To improve Multi-step Mathematical Reasoning (MsMR) of Large Language Models (LLMs), it is crucial to obtain scalable supervision from the corpus by automatically critiquing mistakes in the reasoning process of MsMR and rendering a final verdict of the problem-solution. Most existing methods rely on crafting high-quality supervised fine-tuning demonstrations for critiquing capability enhancement and pay little attention to delving into the underlying reason for the poor critiquing performance of LLMs. In this paper, we orthogonally quantify and investigate the potential reason -- imbalanced evaluation preference, and conduct a statistical preference analysis. Motivated by the analysis of the reason, a novel perplexity-aware reinforcement learning algorithm is proposed to rectify the evaluation preference, elevating the critiquing capability. Specifically, to probe into LLMs' critiquing characteristics, a One-to-many Problem-Solution (OPS) benchmark is meticulously constructed to quantify the behavior difference of LLMs when evaluating the problem solutions generated by itself and others.
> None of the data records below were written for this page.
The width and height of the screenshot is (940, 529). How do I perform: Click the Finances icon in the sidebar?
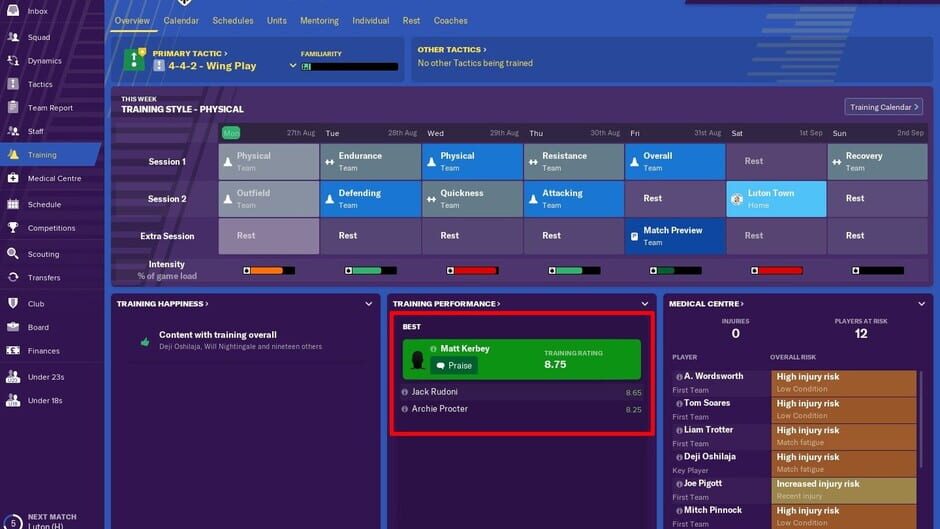click(13, 350)
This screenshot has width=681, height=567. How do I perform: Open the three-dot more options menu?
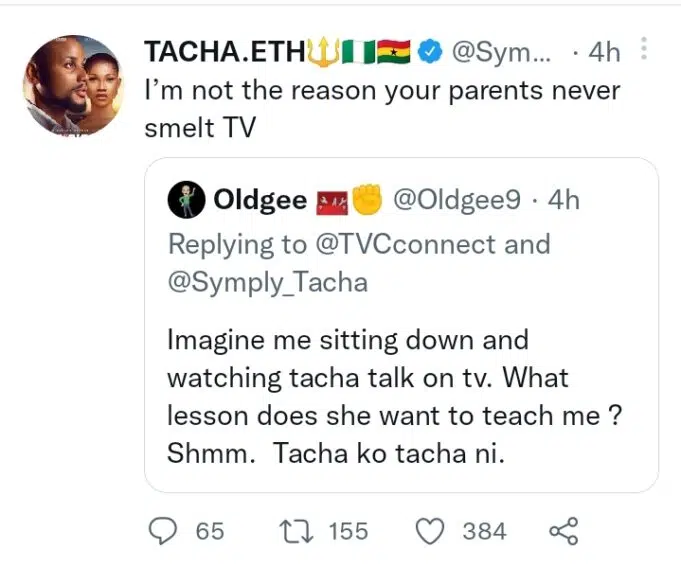[644, 48]
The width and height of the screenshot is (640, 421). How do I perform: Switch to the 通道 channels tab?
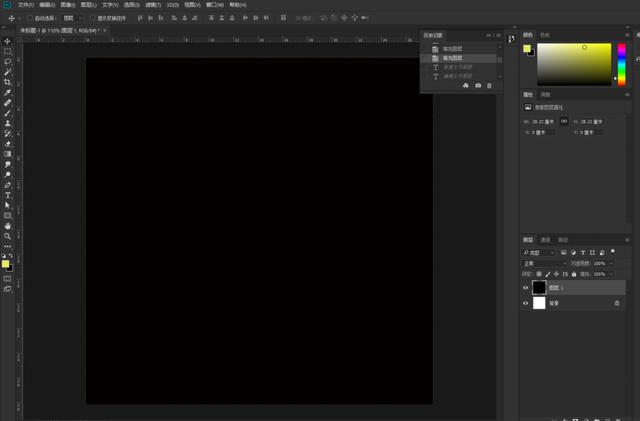pos(545,240)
Then, to investigate the behavior difference in depth, we conduct a statistical preference analysis oriented on perplexity and find an intriguing phenomenon -- ``LLMs incline to judge solutions with lower perplexity as correct'', which is dubbed as \textit{imbalanced evaluation preference}. To rectify this preference, we regard perplexity as the baton in the algorithm of Group Relative Policy Optimization, supporting the LLMs to explore trajectories that judge lower perplexity as wrong and higher perplexity as correct. Extensive experimental results on our built OPS and existing available critic benchmarks demonstrate the validity of our method.

Paper Structure

This paper contains 21 sections, 8 equations, 3 figures, 4 tables.

Figures (3)

  • Figure 1: Visualization of the negative correlation between perplexity and BI for each critic model. Each point represents a decile bin, with the red regression line and gray-shaded area denoting the fitted linear trend and the $95\%$ confidence interval, respectively. Higher perplexity values are associated with lower BI.
  • Figure 2: Illustration of our proposed perplexity-aware GRPO. Here, we take the correct-group within a batch (i.e., the sample set where the ground truth is correct) as an example; the wrong group follows the same process.
  • Figure 3: Exploration comparison between vanilla and perplexity-aware GRPO. Closer curves across perplexity bins imply more balanced exploration.